For engineering-grade sound power testing, the primary qualification procedure is to perform a sound pressure measurement on a reference sound source and to note the differences in the sound power computed off the measurement grid. The maximum permissible environmental correction factor for this measurement is 2 dB.

Measurement Surfaces
For precision-grade sound power measurement, a hemi-spherical grid of 10 microphones is required. The radius of the hemisphere is required to be no less than twice the characteristic dimension of the source.

For engineering-grade sound power measurement, a rectangular parallelepiped (that is, shoebox) measurement surface is permitted. The grid fits more or less conformably around the source at a distance of (typically) 1 meter, but less than the plan dimensions of the equipment under test. For tall machines, this provides a considerable reduction in the required chamber size.

It is customary to allow ¼ wavelength between the microphones and the wedge tips, although in some cases (such as with a broadband noise source), it may be possible to qualify the room with microphones positioned closer to the wedge tips.

  • Advantages/Disadvantages of the hemi-anechoic chamber:
    + Most directivity information of source preserved (especially for small source height relative to wavelength)
    + Time history of sound is preserved
    + Moderately high degree of measurement accuracy
    - Requires a large, relatively costly, carefully qualified chamber, on the order of 20 x 20 x 10 ft (for testing down to 100 Hz) for small sound sources and larger with increasing source size and decreasing test frequency.
    + Hemi-anechoic chamber is less costly than an anechoic chamber.
    - Large number of microphone positions requires a large number of microphones. Multi-channel simultaneous acquisition should be considered where laboratory throughput is important. Industry Standards:
    ANSI S12.35
    ISO 3745
    ANSI S12.34
    ISO 3744
    ANSI S12.10
    ISO 7779
    ECMA 74


3. Reverberation Chamber
A reverberation chamber is used in precision-grade sound power measurements, such as ANSI S12.31 and ISO 3741, and in sound absorption measurements, such as ASTM C423 and ISO 354. Such a chamber consists of a high-transmission loss envelope with sound reflective interior cladding. All measurements are made in the reverberant field of the sound source.

Sound Power
Sound Absorption



For sound absorption testing
All surfaces are intentionally made reflective, with an average absorption coefficient of 0.05 or less required at all frequencies after allowance for air absorption. The volume of the chamber must be greater than 125 m3 and should be 200 m3 or greater. Room dimensions shall not be ratios of small integer numbers, nor shall the ratio of the largest to smallest room dimension exceed 2:1. Sound-reflective diffusing elements are required to be suspended in the chamber, and it is strongly recommended that some of them be kept moving during tests. The number and surface area of diffusers may be determined empirically using a qualification procedure. Otherwise, the surface area of the diffusers (both sides) should be at least 25% of that of the host chamber.

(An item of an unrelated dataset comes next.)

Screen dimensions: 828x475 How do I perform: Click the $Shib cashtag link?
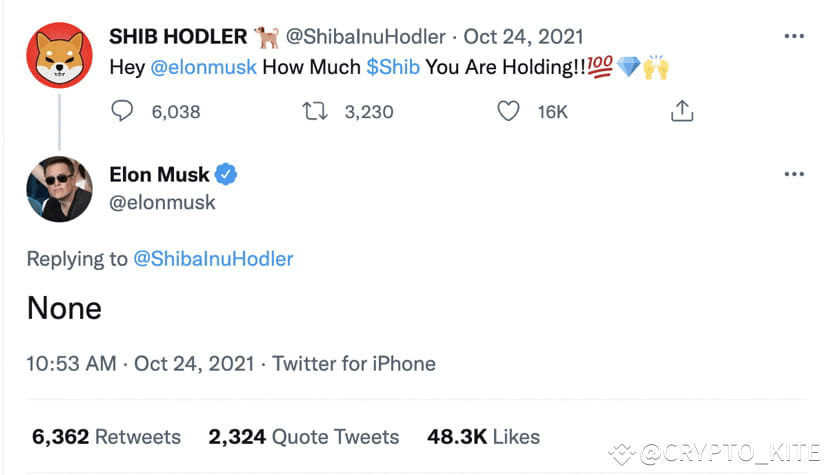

The ideal dynamic range of the measurement in each one-third octave band is on the order of 45 dB. Note that in order to be able to measure simultaneously in all bands, the dynamic range requirement must also be met in all bands simultaneously.

For sound power testing
The requirements are similar, but the room volume should be 100 times the source volume for precision-grade testing. Also, additional sound absorption is required at frequencies below 200 V1/3, where V is the volume in cubic meters.

Construction Issues
Chambers constructed of concrete are very useful for sound absorption testing, but require that low-frequency sound absorbers be added for sound power level testing. Chambers constructed of modular steel panels are very useful for sound power level testing because the panels are flexible at low frequency and provide just about the correct amount of low-frequency absorption. Steel panel chambers are, however, not exceptionally effective for sound absorption testing: the elevated sound absorption at low frequencies may approach the limits tolerated by the standards, and may make it difficult to resolve low sound absorption values which are typical at low frequency.

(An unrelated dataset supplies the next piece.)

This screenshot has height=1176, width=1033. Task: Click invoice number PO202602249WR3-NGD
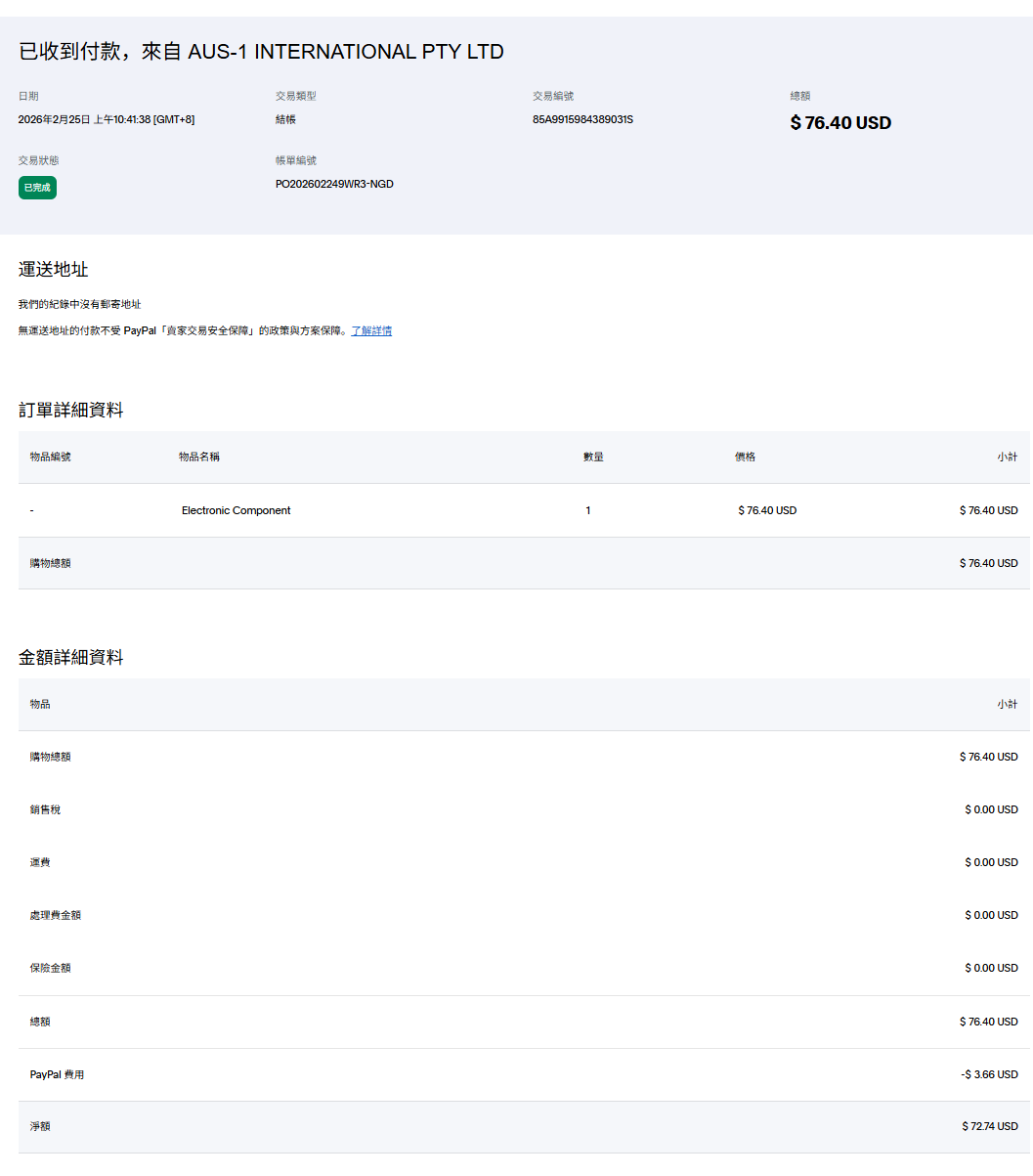point(334,184)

Pressure/Power Relationship
The chamber is designed to produce an extremely large number of room modes which, in the statistical limit of extremely high mode count, result in the following simple relationship between sound pressure level and sound power level:



where LP is sound pressure level, LW is sound power level, and A is the Sabine absorption of the chamber. Various corrections are given in the standards for temperature and static pressure. For sound power testing, a Waterhouse Correction is introduced that accounts for greater-than-average sound energy density near the walls.

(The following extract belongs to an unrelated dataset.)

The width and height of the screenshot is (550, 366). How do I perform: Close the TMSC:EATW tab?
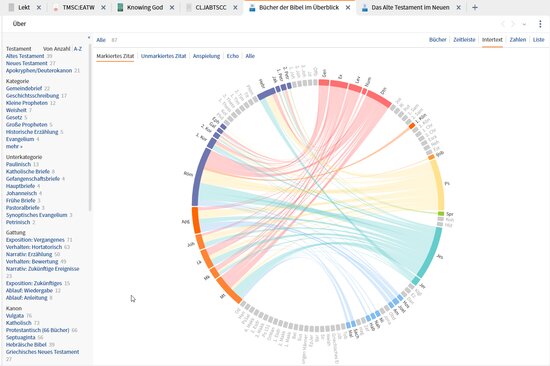103,7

The sound pressure level is essentially uniform throughout the central portion of the chamber if the mode count is high. Note that mode count is proportional to Vf3, so that the mode count decreases dramatically with lower frequency. Doubling the chamber volume effectively extends the low frequency performance by one-third octave.

Sound Isolation
The noise reduction of a well-designed and well-constructed enclosure will typically be significantly less than the sound transmission loss of the shell components. This occurs because any sound penetrating into the chamber interior persists in the chamber over a number of reflections, raising the energy density. Thus, the interior sound pressure levels in the i-th one-third octave band should be:



Sound pressure levels with the broadband noise source(s) active should exceed the ambient sound levels (including impulsive events) by 45 dB or more simultaneously in all bands of interest.

Qualification
For Sound Absorption:

  • Empty room sound absorption coefficients.
  • Measurement of the variation of the decay rate with microphone position in a chamber with no test specimen present.
  • Measurement of the variation of the decay rate with test specimen position. A reference test specimen is used.
  • Measurement of the variation of the decay rate with sound source position.


For Sound Power:

  • Empty room sound absorption coefficients.
  • For broadband noise sources, variation of the average sound pressure level with the position of a reference sound in the chamber.
  • For tonal noise sources, variation of the sound pressure level with microphone position for a loudspeaker playing a succession of discrete tones.


Advantages/Disadvantages
Advantages/Disadvantages to Reverberation Chamber for sound power

- Directivity information of source lost
- Time history of sound is lost
+ Moderately high degree of measurement accuracy
- Requires a large, carefully qualified chamber, approximately 200 cubic meters
+ Measurements can be performed rapidly with one microphone
  • Industry Standards:
    ANSI S12.31/S12.32
    ISO 3741/3742
    ASTM C423/ISO 354



4. Free-Field Chamber
A free-field chamber is an approximation of a hemi-anechoic chamber. Rather than carrying anechoic wedges on the walls and ceiling, the chamber walls and ceiling are treated with several inches of glass fiber or a similar sound absorbing material. Small rooms and those intended for low frequency testing require a thicker layer, large rooms, and those intended for high frequency sometimes have sound absorption treatments as thin as 3 in.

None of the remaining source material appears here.